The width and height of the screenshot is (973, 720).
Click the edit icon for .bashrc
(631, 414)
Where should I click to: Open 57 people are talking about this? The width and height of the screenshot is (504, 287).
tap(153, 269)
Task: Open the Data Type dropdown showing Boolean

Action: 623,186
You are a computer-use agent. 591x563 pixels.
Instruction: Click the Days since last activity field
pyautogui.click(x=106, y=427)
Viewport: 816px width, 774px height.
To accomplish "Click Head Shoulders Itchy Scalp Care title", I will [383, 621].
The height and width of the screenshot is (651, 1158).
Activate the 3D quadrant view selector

######

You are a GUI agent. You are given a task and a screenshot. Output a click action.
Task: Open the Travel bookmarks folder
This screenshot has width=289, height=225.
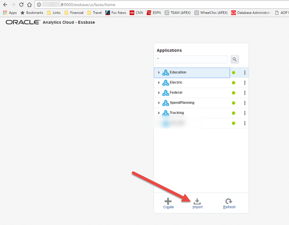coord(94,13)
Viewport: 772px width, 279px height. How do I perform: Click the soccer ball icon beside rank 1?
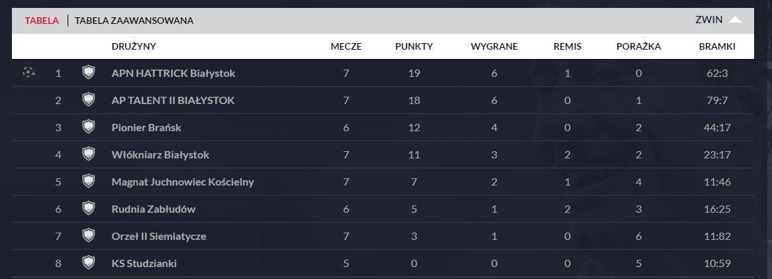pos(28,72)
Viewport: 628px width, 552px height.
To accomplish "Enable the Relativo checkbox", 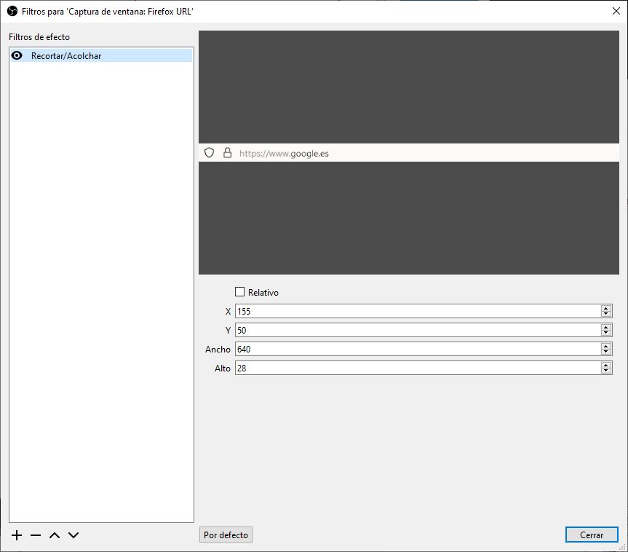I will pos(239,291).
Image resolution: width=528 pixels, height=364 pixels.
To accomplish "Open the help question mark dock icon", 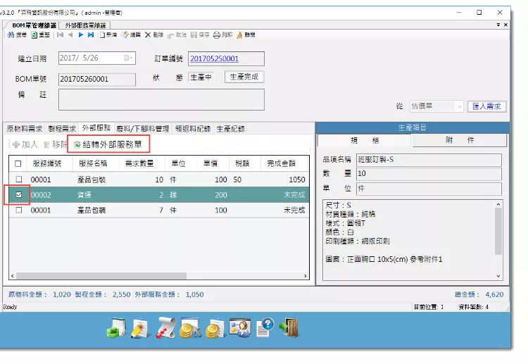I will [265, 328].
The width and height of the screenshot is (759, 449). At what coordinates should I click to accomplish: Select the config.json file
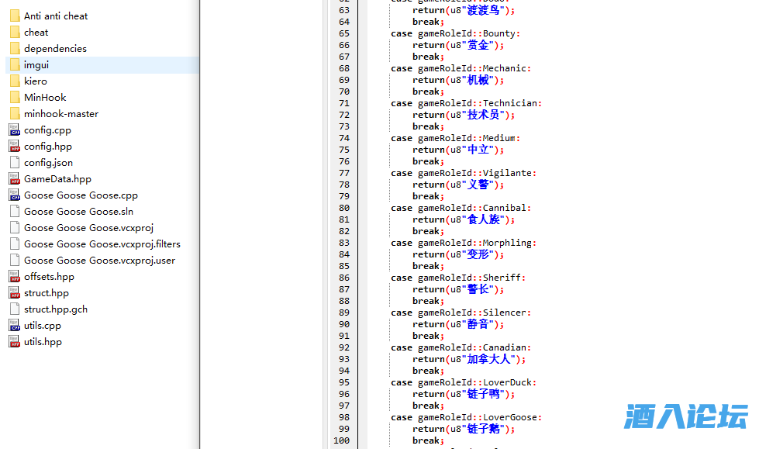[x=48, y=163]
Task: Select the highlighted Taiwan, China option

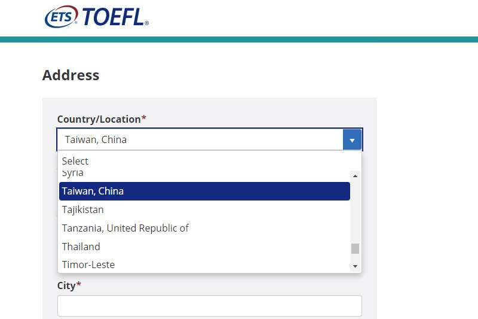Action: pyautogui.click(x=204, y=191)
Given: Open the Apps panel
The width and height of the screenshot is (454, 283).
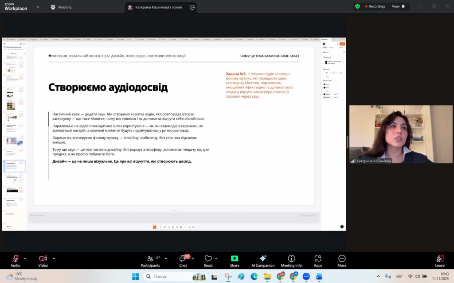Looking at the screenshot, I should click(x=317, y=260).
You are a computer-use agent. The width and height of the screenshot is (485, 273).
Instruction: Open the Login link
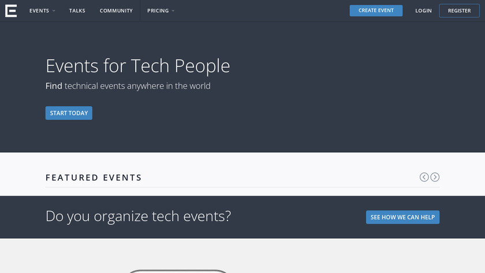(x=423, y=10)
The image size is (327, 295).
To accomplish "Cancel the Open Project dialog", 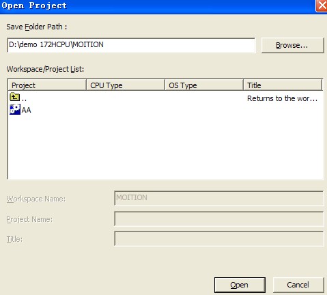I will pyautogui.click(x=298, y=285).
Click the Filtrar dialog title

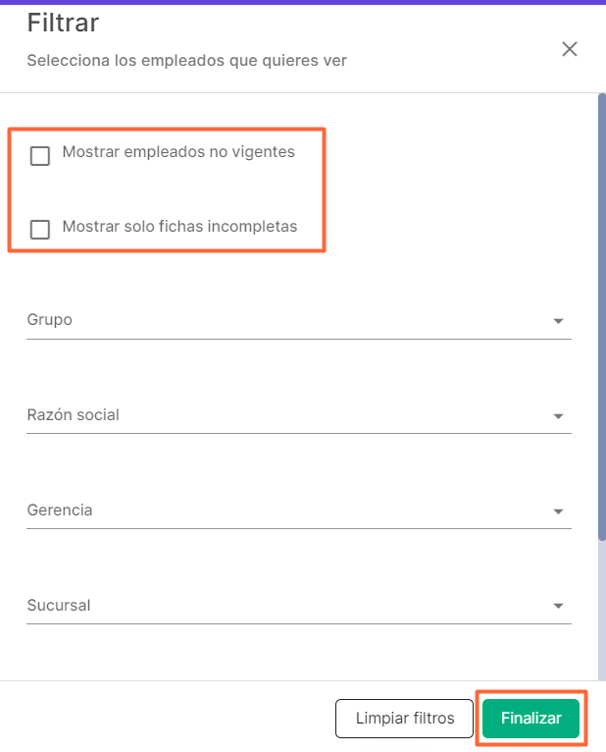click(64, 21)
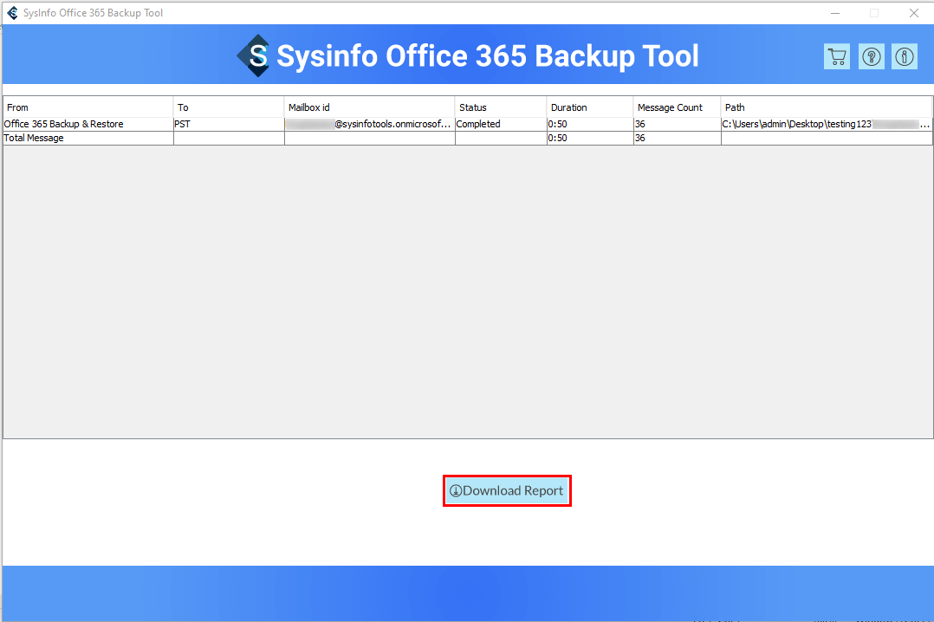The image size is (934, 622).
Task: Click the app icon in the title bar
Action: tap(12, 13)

######

* _Directions_:
Taking the entries above, write out exactly the lines starting with the line containing "The width and height of the screenshot is (973, 720)." and going on through the line containing "Activate the 3D quadrant view selector", both included, and nothing else.

* _Result of this task_:
The width and height of the screenshot is (973, 720).
Click the edit icon for .bashrc
(631, 414)
Where should I click to: Open 57 people are talking about this? The width and height of the screenshot is (504, 287).
tap(153, 269)
Task: Open the Data Type dropdown showing Boolean

Action: 623,186
You are a computer-use agent. 591x563 pixels.
Instruction: Click the Days since last activity field
pyautogui.click(x=106, y=427)
Viewport: 816px width, 774px height.
To accomplish "Click Head Shoulders Itchy Scalp Care title", I will [383, 621].
The height and width of the screenshot is (651, 1158).
Activate the 3D quadrant view selector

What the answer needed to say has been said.